One of my co-briefers provided staffers with some interesting information pertaining to the idea of building a regulatory contraption for automatic nationwide verification of workers’ identity and immigration status. He was a representative of SSA workers from the American Federation of Government Employees, National Council of SSA Field Operations Locals.
The programs slated to go national under these proposals would compare data about new workers (and in some cases, existing workers) with databases at the Social Security Administration and the Department of Homeland Security. When the data didn’t match, workers would receive what is called a “tentative nonconformation.” With the 4.1% error rate in SSA files (as found by its Inspector General), that’s a lot of tentative nonconfirmations going even to law-abiding American citizens. A higher percentage of the time, naturalized citizens would get them, too, as government data about them is even more error-prone. Bad government data is just one source of error.
Anyway, when a tentative nonconfirmation is issued, employers are supposed to communicate this to the employee (not all do) and the worker is supposed to report to a Social Security Administration office or the Department of Homeland Security to clear the problem up. This is where the interesting new information comes in.
What would the process be like? Well, try calling your local SSA field office to find out. The SSA worker rep reported that 50% of those calls aren’t answered because field offices are too busy. Calls to the SSA’s national 800-number don’t go through 25% of the time.

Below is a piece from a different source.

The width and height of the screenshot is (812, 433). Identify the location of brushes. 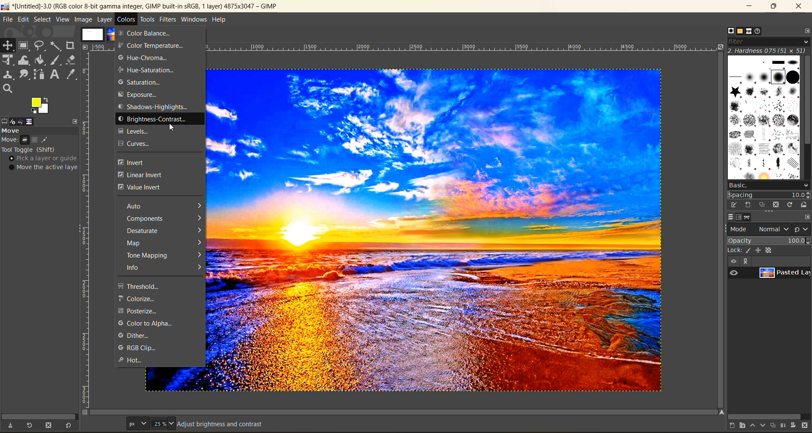
(765, 118).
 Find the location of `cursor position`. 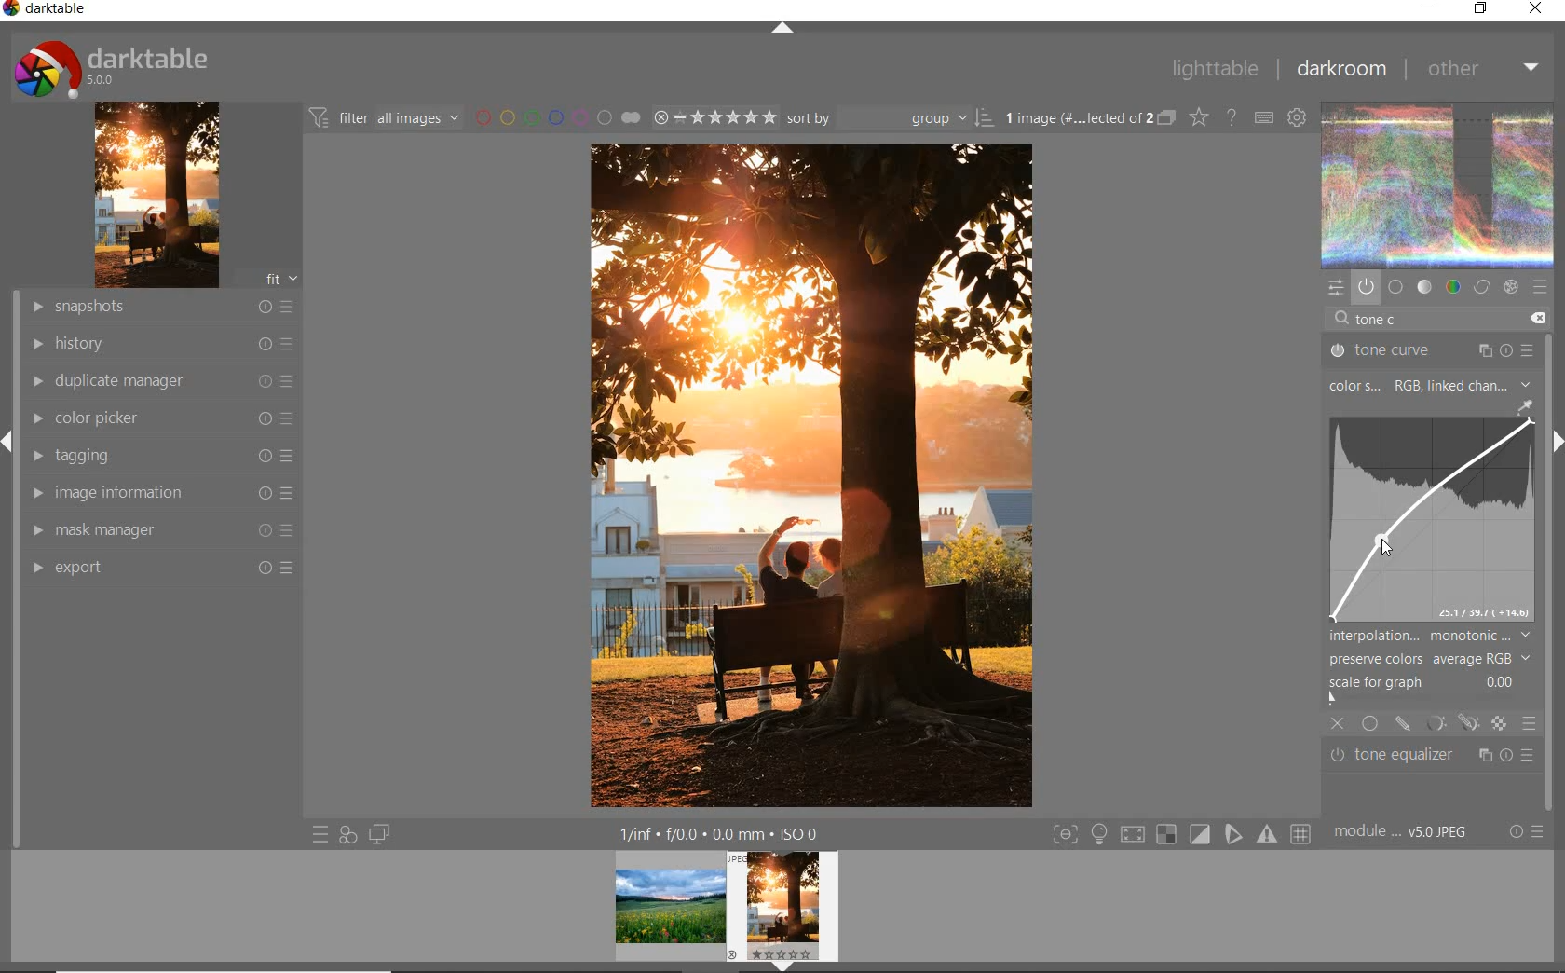

cursor position is located at coordinates (1384, 547).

It’s not just a phone problem. The agency currently has a backlog of 752,000 on disability rulings. That’s three quarters of a million people who aren’t getting an answer from SSA. It takes 530 days – a little under a year and a half – to get a disability ruling out of SSA.
In my paper, I wrote about the experience American workers would get at the Social Security offices when they went to clear up their tentative nonconfirmations:
Disputes of tentative nonconfirmations would not happen in lushly carpeted offices with marble columns, hot coffee, and friendly, attentive staff. The experience of American workers when they sought permission to work would be much more like their trips to the nation’s departments of motor vehicles, post offices, and dentists—long lines, unfriendly service, and painful procedures.

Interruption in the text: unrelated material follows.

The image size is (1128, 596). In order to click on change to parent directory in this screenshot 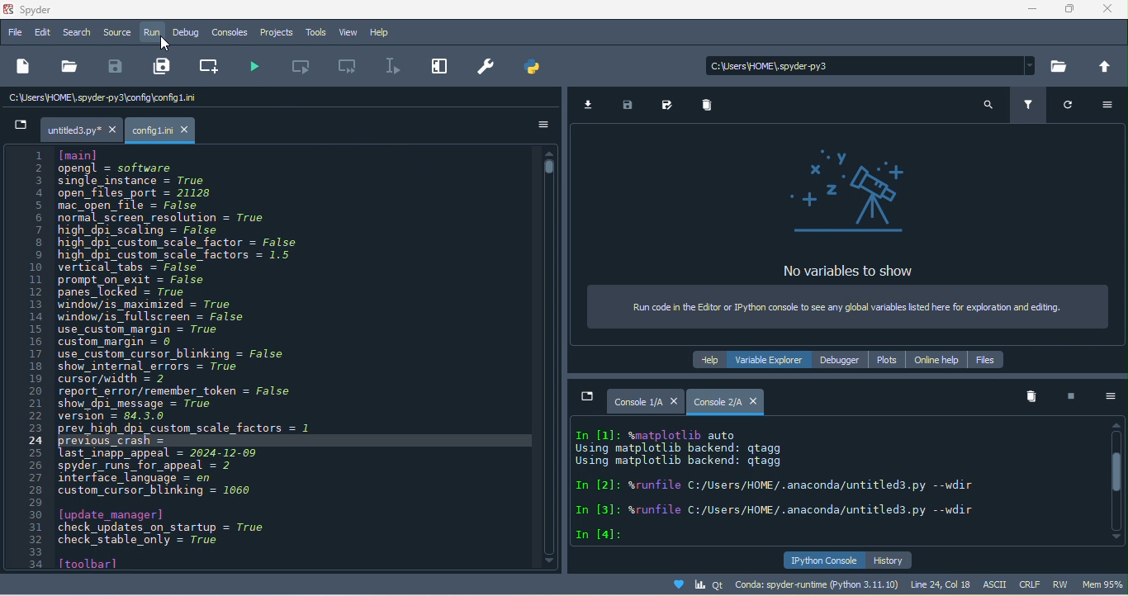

The SSA union rep assures me that SSA workers are friendly. Any perception of unfriendliness is due to overwork. Fair enough; I may have been slapdash in my writing about SSA employees. But a national electronic employment eligibility verification system would result in 3.6 million new visits to these folks, overworking them and eroding their courtesy even more. These visits, and administering tentative nonconfirmations at SSA, would cost $1 billion, according to the union rep.
Of course, an SSA employee union rep would happily take the money and add workforce to do whatever Congress wants. My preference is to save the money. Enforcement of our abnormally restrictive immigration law causes us to spend taxpayer money on undermining the productive economy. That shouldn’t make sense to anyone.